THE TASK: State how many lines in the records below contain the word "will". Nothing else is needed.

Extracted data entries
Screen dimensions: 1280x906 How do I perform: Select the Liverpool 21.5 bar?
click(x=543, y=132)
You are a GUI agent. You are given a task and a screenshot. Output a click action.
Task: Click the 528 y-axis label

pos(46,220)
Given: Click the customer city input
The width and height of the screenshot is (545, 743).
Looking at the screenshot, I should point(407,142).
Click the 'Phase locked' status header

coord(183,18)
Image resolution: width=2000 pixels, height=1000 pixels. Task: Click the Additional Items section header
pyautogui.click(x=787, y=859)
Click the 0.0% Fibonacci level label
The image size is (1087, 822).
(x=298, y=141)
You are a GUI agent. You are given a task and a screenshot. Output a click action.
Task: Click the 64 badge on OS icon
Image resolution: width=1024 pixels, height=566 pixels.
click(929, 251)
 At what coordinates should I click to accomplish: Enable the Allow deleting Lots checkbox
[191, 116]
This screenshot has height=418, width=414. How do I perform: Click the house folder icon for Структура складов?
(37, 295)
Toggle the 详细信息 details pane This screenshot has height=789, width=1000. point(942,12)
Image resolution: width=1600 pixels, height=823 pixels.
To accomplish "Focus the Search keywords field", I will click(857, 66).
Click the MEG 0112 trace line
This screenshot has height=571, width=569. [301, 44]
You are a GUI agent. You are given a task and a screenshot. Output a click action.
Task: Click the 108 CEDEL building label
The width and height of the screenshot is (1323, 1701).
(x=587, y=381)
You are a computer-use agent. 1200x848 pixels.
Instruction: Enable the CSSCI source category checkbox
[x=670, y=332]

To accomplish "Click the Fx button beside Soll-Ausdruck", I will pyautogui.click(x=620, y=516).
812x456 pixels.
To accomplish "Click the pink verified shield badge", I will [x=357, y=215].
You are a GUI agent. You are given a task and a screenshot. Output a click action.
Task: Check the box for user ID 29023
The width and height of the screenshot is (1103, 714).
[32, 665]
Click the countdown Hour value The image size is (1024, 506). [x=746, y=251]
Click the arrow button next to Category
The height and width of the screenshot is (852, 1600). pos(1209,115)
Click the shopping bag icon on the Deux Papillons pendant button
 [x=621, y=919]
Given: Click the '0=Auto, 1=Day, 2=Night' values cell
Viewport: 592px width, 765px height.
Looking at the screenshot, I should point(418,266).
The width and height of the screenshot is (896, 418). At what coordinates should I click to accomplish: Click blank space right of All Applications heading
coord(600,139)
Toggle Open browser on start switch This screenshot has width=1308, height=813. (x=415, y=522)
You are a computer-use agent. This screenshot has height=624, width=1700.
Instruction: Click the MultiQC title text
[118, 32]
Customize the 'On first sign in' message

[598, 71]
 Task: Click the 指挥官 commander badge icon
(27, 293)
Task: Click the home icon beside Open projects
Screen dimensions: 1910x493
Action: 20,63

YOUR RESPONSE: 3